In studying autonomy, which decades of research has identified as a basic psychological need (along with feeling connected to others and feeling competent), Gronick has found that autonomy is not about letting children do whatever they want to do. Children, like all of us, need guidelines and limits. Grolnick defines structure as providing the information people need to feel competent—in other words, clear expectations, rules, and consistency.

One of Grolnick’s studies looks at how parents handle the transition to middle school. This study is unique in several ways. First, it followed a group of 160 students from sixth into seventh grade. Second, the measures of structure were created from students’ real-life experiences with how their parents handled studying and homework. Third, Grolnick and her colleagues didn’t just ask if structure was there or not. They also looked at whether or not the structure was provided in a controlling or in an autonomy-supportive manner.

The study found that when parents provided structure, especially in autonomy-supportive ways, the participating students were more motivated, felt more competent, and had better English grades, even when their prior feelings of competence and motivation, as well as their grades, were controlled for statistically. In other words, these parents:  

  • Provided rules, guidance and limits.
  • Were understanding, even when they and their children disagreed.
  • Discussed conflicts and problem-solved together.
  • Ensured that adolescents had some say in resolving the problem.

Their studies indicate that the issue isn’t firm or gentle parenting (or teaching — because they’ve studied that too). It’s providing structure in ways that promote children’s autonomy and help them learn skills.

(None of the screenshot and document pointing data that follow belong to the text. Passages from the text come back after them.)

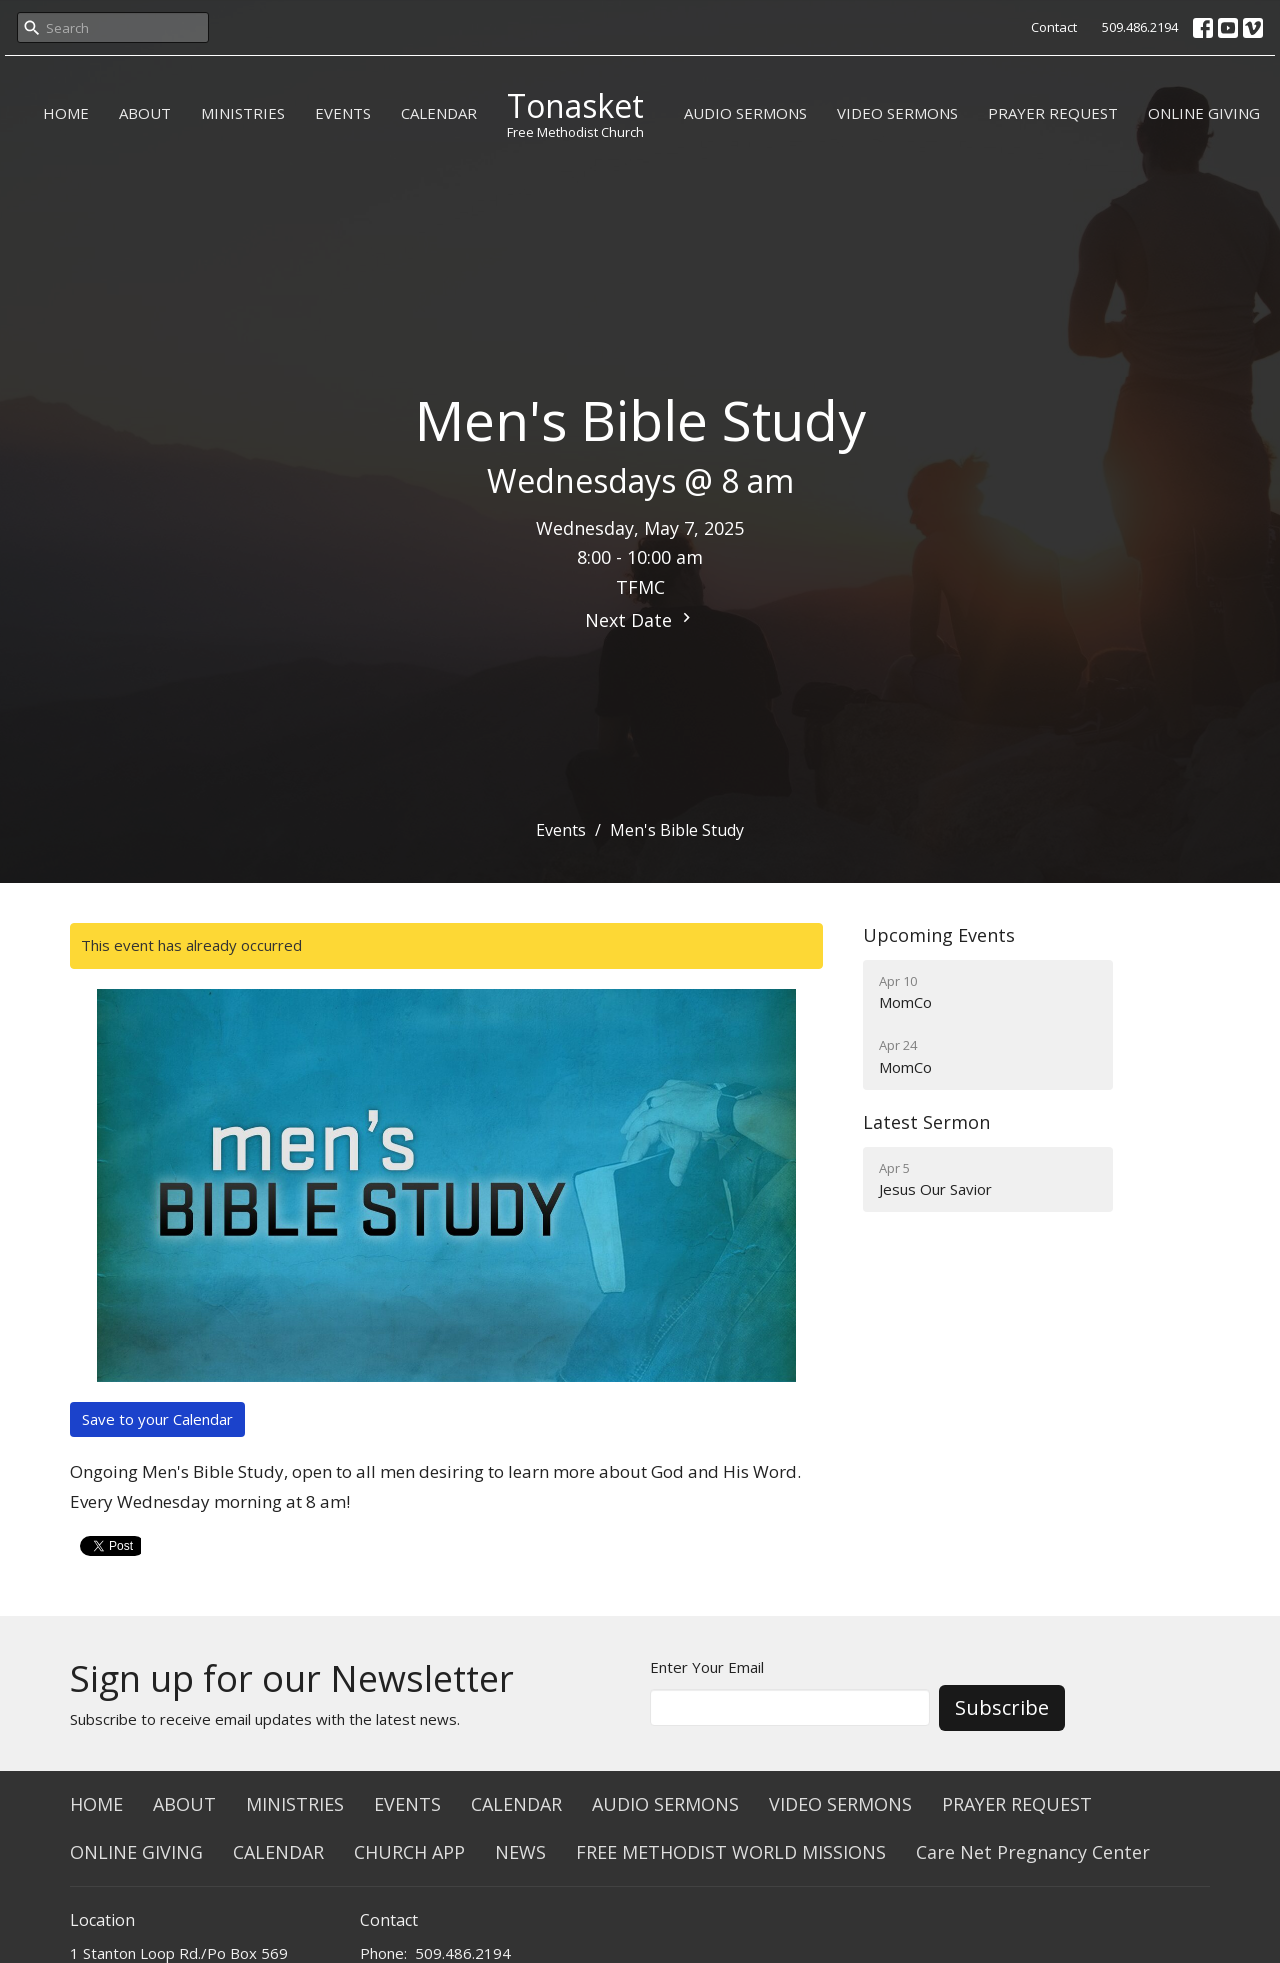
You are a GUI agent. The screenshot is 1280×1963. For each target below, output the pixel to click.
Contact (1054, 27)
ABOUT (145, 113)
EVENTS (343, 113)
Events (561, 830)
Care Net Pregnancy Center (1033, 1852)
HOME (66, 113)
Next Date (640, 620)
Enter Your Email (707, 1667)
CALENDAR (439, 113)
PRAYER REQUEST (1053, 113)
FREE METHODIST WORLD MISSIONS (731, 1852)
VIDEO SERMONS (897, 113)
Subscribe (1002, 1707)
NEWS (520, 1852)
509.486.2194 (1140, 27)
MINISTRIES (243, 113)
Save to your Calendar (157, 1419)
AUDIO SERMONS (745, 113)
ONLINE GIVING (1204, 113)
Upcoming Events (939, 935)
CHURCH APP (409, 1852)
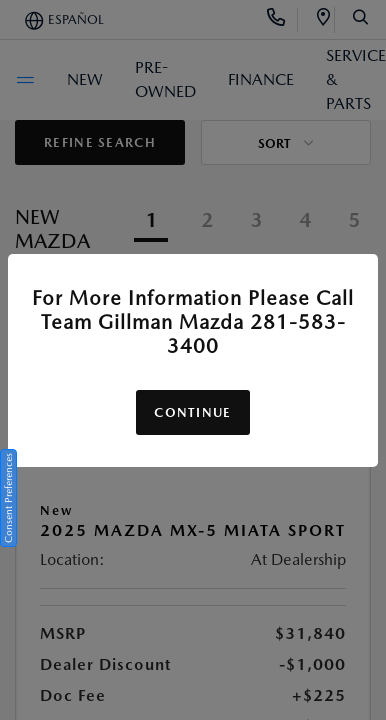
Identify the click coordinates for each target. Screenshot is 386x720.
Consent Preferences (8, 498)
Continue (192, 412)
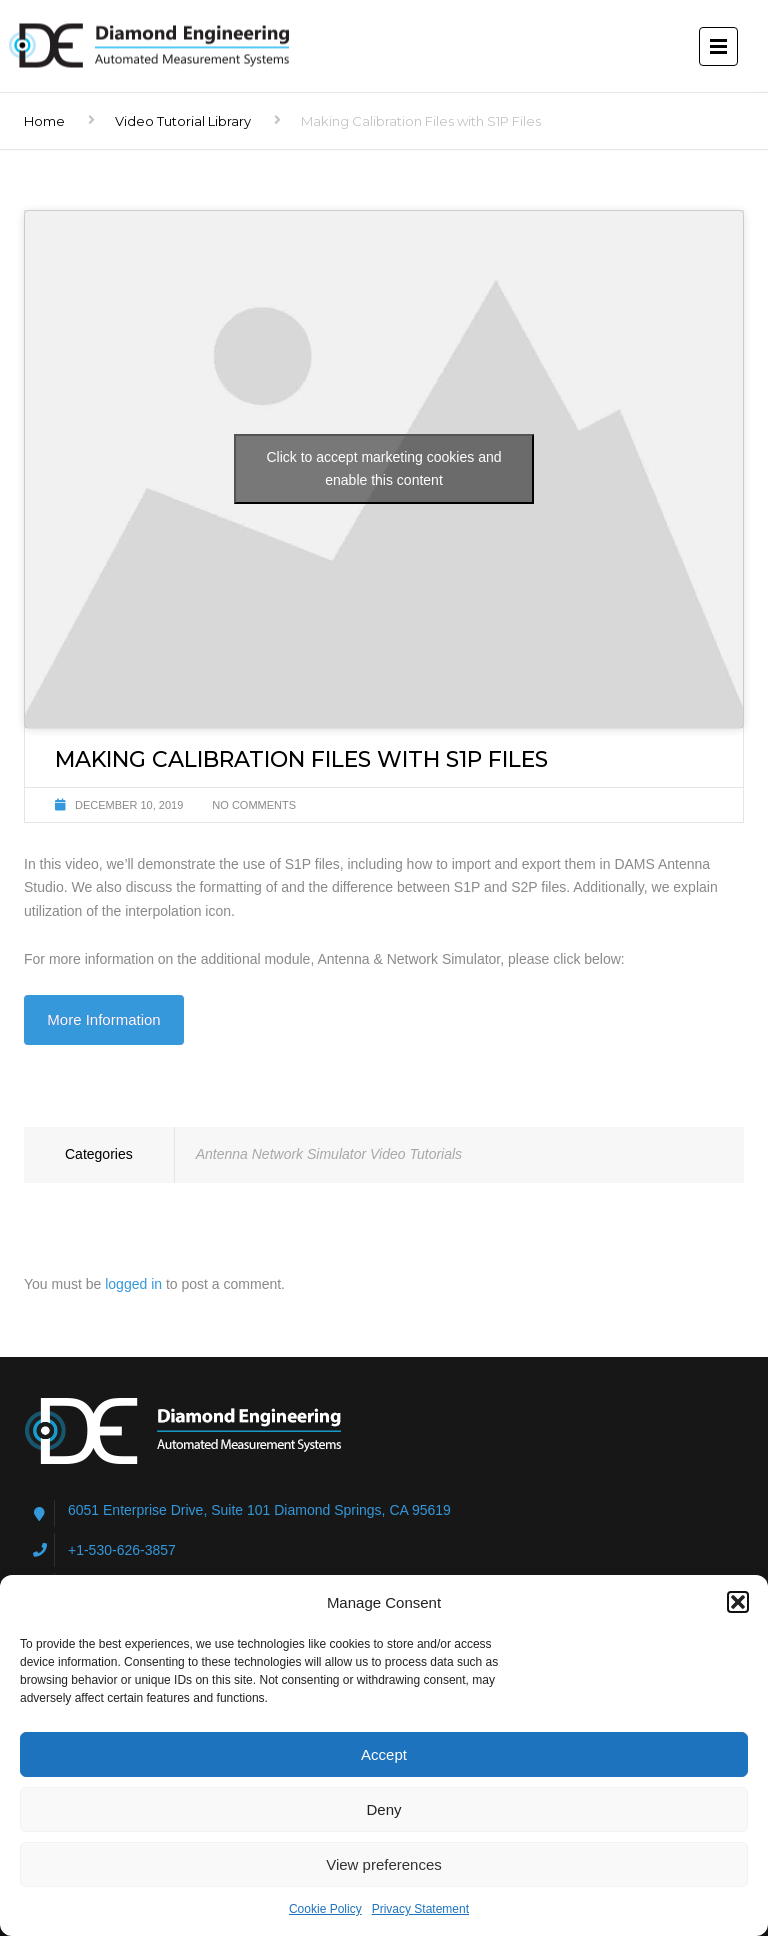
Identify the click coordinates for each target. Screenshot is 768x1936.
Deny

Galinsky Breakthrough Years Cover

* This blog is adapted from The Breakthrough Years: A New Scientific Framework for Raising Thriving Teens by Ellen Galinsky (New York, Flatiron Press, 2024).

Comments

  1. CaryCary says:

    It’s not so much “either or”. You can be strict and have rules, and use reason, and be gentle when it’s appropriate. Any kind of cruelty, physical or emotional, is out. But it’s got to be clear that the grownups are in charge, and will not put up with childish nonsense. It pissed me off sometimes, when I was a kid, but I was a kid, needing guidance and discipline. Once I grew up, I was glad I was parented with firmness and structure, while still being allowed to be free-range and figure things out for myself.

  2. MarkMark says:

    >”What do adults do to promote executive function skills in children?
    They addressed their question by bringing preschool children and their parents into their research lab and giving the children puzzles that were slightly too hard for them to do on their own. Their parents were told, “We’d like to see what your children can do on their own, but give them any help you want.””
    –I read this disturbingly wrong. Why should kids be assigned ANY homework they can’t do on their own. I volunteered to tutor kids who needed help in math. I did. Very rewarding because my efforts did get them to a place where they could successfully do the homework without me. I found them highly motivated, friendly, appreciative. They wanted to learn, and did. So too substituting a jr. hight advanced math class. Usually teachers know they will be taking a day off or 2. And leave worksheets accordingly. Once, in contrast, all I found were lesson plans she wrote out herself. I had time off of sorts the day before, so I reviewed and planned to teach, as she would. The students were initially dumbfounded. But then intrigued, compliant. They seemed to warm to me quickly: almost giddy they were actually learning. Not pissing their time away on insipid worksheets. In contrast, about 20 years ago, I tried to help her pubescent boy with his math. We, his assignment was beyond my capabilities, no matter how much time I spent trying to master the lesson. I’d been a math wiz, so this an odd experience for me: pointlessly embarrassing, wasteful. I felt very bad for the boy.